According to reports, we may witness a price war in the hard drive business industry. At least this is what Seagate Technology CEO Bill Watkins said on Wednesday. Seagate is currently the world's largest hard drive manufacturer and competes with such companies as Western Digital, Hitachi, Samsung and Toshiba. According to Watkins "If pricing doesn't drop for us, it'll be an upside." Seagate is expecting stiff price cutting from its competitors through into 2007.

Seagate believes that despite the aggressive price cutting from competitors, the only gains they are receiving are minor. Watkins indicated that "[our competitors] are getting volume units and share, but it's lousy share." Watkins said that Seagate gains more share because of product quality, reliability and support rather than heavy price cutting. Watkins also noted that Seagate's competitors are cutting prices so much, it erodes into the profitability of its competitors.

Seagate acquired its largest competitor, Maxtor, earlier this year and announced that it would cut the company in half. Seagate mentioned that despite the job cuts, it would keep many of Maxtor's enterprise level product lines and services. Seagate also made several announcements of its own so far this year, including a 300GB, 15,000 RPM, perpendicular Cheetah and 1TB NAS products under the Maxtor brand name.

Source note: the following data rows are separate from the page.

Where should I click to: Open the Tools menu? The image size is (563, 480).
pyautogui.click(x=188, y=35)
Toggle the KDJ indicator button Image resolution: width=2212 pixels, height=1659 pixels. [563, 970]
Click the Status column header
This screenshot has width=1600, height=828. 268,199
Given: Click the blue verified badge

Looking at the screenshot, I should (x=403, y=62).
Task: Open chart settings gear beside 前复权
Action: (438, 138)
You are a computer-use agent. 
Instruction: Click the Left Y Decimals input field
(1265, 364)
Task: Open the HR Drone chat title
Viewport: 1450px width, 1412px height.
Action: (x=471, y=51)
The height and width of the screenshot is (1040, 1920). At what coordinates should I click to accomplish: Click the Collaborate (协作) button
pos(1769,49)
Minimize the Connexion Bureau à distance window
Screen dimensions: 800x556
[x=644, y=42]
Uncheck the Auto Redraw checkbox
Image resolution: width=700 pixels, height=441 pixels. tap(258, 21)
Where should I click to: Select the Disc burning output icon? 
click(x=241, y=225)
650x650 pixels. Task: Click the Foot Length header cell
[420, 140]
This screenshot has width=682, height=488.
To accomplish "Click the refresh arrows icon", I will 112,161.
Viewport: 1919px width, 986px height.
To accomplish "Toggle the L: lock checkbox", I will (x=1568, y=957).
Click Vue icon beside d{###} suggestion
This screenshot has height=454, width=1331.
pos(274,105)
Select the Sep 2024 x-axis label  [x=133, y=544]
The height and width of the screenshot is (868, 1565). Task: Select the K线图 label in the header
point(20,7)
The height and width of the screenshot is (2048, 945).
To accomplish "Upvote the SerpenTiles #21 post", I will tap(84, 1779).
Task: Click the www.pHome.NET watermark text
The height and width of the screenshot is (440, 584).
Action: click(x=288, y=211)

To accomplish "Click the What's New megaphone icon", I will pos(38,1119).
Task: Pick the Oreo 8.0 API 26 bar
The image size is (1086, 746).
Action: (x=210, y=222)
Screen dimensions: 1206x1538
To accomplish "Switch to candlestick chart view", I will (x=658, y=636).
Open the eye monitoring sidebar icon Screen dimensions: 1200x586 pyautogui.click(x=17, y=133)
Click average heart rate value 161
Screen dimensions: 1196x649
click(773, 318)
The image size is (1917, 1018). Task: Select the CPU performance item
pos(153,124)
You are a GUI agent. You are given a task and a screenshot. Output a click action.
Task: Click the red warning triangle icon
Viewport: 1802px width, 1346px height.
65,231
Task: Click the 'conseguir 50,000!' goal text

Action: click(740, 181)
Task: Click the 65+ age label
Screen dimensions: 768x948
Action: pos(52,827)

At the moment, Seagate is one of the few companies that are not under investigation by the US Securities and Exchange Commission. The SEC is currently investigating more than 80 companies for stock-option manipulations and back-dating practices that give huge financial gains to executive level employees. Watkins indicated that he was confident about his company's business practices, saying "we have a very rigorous stock-option grant program. It's such a rigorous process. We feel confident."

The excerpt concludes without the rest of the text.